El otro día asistí, junto con mi mujer y
unos amigos, a la presentación del último libro de letras para flamenco de mi
buen amigo Juan Carlos Muñoz, en la
Casa de Andalucía de Zaragoza. El libro se titula “A compás
de los Duendes”, casi nada, un título que en sí mismo entraña misterio y arte,
o mejor dicho, el arte que sale desde lo más profundo de forma misteriosa, sin
nadie llamarlo. Un arte residente y enquistado en labores del campo andalúz, de los
jornaleros tostados por el luminoso sol y en las tabernas serranas del sur. Un cante
de la fragua y de la mina. Un arte que se define sentimiento pues no es un
producto del hombre físico sino de su propia alma y que acaba engulléndolo en
un proceso metamórfico,
Juan Carlos Muñoz es amigo mío desde la
temprana edad de los 14 o 15 años, edad en las que hacíamos de las nuestras por
esas tierras gaditanas de la ciudad de San Roque. Ciudad que tanto echo de
menos desde estas tierras aragonesas y a la que intento volver cada vez que el
bolsillo me lo permite. Hace meses que sabía de su visita a Zaragoza, no podía
perdérmela y además, aprovecharía para darle un abrazo a Juan Carlos.
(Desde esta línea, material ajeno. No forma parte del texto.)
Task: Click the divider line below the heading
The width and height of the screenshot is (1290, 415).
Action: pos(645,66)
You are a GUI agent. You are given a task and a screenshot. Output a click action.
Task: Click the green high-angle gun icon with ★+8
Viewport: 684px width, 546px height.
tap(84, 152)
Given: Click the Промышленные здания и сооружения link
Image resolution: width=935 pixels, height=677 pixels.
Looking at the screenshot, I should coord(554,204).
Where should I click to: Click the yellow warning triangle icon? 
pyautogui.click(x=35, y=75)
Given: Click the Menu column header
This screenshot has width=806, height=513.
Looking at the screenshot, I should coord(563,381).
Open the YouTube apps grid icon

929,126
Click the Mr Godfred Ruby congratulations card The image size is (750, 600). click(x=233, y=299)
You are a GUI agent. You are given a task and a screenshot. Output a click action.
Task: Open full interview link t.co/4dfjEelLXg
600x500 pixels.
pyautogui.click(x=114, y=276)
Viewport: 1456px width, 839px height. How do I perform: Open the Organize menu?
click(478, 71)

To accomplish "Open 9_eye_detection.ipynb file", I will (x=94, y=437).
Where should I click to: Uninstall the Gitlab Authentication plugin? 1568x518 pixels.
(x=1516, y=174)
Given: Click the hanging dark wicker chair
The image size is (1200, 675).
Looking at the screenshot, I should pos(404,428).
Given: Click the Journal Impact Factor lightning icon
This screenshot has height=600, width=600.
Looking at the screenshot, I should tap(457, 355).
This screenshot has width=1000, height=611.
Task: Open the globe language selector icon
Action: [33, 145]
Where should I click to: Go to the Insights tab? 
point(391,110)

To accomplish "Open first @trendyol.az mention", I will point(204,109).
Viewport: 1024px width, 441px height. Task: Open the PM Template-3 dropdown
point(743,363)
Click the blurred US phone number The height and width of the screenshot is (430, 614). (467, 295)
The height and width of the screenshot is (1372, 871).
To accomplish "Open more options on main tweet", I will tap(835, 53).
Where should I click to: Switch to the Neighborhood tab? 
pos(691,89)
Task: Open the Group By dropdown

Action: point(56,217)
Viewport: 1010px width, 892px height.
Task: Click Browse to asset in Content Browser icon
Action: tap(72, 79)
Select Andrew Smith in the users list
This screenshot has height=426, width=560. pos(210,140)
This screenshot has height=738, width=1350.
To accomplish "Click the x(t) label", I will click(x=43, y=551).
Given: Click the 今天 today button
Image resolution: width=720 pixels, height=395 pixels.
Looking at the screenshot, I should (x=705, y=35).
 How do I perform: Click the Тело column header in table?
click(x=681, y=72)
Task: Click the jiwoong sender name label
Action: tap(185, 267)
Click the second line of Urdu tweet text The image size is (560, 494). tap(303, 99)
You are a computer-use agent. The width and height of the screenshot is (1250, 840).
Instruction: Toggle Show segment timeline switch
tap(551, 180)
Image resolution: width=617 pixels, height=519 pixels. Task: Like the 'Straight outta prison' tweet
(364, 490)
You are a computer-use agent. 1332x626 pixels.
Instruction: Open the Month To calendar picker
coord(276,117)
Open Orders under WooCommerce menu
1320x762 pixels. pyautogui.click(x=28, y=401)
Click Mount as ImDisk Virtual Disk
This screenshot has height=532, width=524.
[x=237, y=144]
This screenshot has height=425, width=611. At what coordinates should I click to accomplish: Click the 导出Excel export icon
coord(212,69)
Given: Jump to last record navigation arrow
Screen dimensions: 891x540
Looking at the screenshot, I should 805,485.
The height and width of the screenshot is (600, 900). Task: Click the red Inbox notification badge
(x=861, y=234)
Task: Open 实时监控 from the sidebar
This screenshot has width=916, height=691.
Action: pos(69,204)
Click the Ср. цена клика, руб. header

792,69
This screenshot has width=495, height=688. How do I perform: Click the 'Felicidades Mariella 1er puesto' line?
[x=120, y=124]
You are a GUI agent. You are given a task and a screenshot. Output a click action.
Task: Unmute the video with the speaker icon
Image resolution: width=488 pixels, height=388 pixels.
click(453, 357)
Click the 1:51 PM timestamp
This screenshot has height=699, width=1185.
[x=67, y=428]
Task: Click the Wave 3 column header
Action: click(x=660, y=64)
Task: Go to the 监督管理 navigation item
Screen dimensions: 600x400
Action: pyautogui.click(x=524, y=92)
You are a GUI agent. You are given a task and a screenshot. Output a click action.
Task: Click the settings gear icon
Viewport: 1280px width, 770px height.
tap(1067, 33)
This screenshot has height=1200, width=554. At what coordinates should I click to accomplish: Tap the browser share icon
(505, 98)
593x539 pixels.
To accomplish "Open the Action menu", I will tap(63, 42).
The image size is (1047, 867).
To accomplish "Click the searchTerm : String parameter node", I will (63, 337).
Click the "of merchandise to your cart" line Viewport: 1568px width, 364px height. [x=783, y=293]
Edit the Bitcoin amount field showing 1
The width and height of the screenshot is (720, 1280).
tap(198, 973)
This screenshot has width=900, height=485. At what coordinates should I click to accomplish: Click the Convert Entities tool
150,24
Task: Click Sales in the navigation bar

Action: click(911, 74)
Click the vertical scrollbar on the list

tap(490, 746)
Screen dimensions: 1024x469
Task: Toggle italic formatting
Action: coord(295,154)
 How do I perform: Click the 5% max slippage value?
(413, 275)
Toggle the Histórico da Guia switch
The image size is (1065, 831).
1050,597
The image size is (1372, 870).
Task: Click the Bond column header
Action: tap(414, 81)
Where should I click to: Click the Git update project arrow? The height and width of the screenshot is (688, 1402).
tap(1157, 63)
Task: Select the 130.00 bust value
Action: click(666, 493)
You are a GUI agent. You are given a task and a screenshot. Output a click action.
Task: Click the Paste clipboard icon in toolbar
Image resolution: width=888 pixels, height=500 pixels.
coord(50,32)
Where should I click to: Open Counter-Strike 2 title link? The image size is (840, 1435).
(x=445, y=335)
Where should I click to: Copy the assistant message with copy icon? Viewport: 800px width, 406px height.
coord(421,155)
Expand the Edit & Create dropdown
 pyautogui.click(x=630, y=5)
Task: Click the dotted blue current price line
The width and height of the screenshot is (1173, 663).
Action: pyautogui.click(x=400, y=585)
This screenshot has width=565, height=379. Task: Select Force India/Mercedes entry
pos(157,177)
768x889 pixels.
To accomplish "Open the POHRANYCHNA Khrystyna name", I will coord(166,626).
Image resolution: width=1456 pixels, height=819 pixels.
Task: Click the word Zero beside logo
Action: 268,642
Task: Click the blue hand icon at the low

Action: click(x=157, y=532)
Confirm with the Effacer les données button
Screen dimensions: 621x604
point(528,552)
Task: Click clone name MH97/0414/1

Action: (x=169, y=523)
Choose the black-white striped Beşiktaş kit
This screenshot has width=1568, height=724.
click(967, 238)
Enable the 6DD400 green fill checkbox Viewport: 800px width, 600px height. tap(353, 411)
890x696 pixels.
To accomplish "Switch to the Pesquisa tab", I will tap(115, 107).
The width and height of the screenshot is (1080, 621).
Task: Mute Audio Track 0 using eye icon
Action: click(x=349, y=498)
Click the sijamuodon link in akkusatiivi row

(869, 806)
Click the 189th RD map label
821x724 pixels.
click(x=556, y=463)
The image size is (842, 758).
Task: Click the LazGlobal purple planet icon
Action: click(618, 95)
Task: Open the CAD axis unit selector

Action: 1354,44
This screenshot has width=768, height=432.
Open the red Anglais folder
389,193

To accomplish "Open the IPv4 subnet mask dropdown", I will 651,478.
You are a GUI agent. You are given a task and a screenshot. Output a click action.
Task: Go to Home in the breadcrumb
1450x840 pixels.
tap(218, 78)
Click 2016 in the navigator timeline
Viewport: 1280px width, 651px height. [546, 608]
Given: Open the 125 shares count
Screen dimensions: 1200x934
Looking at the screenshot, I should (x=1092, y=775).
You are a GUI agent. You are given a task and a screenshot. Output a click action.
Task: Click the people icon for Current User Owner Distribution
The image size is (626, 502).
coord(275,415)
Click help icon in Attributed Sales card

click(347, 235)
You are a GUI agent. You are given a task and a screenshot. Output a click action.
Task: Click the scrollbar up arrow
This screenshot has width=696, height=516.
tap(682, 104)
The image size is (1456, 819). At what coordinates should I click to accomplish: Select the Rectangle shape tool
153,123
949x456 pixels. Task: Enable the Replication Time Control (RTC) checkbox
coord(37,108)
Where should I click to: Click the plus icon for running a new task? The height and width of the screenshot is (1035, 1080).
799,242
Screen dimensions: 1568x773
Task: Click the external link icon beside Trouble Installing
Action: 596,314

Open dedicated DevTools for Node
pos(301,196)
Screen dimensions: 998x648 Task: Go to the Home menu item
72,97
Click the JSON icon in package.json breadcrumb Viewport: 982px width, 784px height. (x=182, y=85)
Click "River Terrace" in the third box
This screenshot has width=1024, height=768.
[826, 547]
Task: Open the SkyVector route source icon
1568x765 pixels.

Lo primero que hice al llegar al local en
el que haría su presentación, fue, como no, preguntar por él, por mi tocayo. Estaba
en la biblioteca, envuelto entre cuadros de toros y del mundo flamenco, con el
sonido de guitarras afinando, mejor dicho cantando. Esas guitarras en manos de
Rafael Trenas y su hijo tenían vida propia, es como si las manos que las tañían
perteneciesen a ellas, más que a sus propios dueños humanos escondidos tras la
guitarra. Alguna botella de fino destapada redondeaba el ambiente. Nos fundimos
en un abrazo y lo celebramos copa en mano al tiempo que brindamos por nuestro
nuevo encuentro, esta vez en mi tierra, bueno en la tierra que me dio las
primeras luces; pues al poco partí hacia Andalucía, la cual no es menos mía.
Comenzó a leer sus poesías de la vida
cotidiana, sus versos fenomenológicos descriptores de una realidad diaria y
palpable. Su voz se fundía con las letras de su libro y con el aroma sutil de
una copita de vino fino que decoraba la mesa y que llenaba su estómago. El
duende fue apoderándose de su cuerpo y tras dejar claro que el no era cantaor y
pedir perdón por su atrevimiento, cantó sus versos con el acompañamiento del
maestro cordobés a la guitarra. El escenario cambió, se transformó, y con él
nuestro amigo que se fue creciendo poco a poco y que nos emocionó a los allí
presentes.
Tras Juan Carlos La cantaora Inés Lorente hizo
de las suyas y nos mojó de su arte
interpretando las letras de mi amigo y con el aire lleno de las notas de
la guitarra de Rafael, el maestro.
El acto acabó con una interpretación del
heredero del maestro cordobés, su hijo, que hizo sonar su sola guitarrea como
sui fuesen dos, o tres, o más. Tuve que levantarme para cerciorarme que las
manos de su padre sobre la guitarra no se movían y en efecto era solo la del
hijo la que sonaba.
Una tarde para el recuerdo, gracias amigo.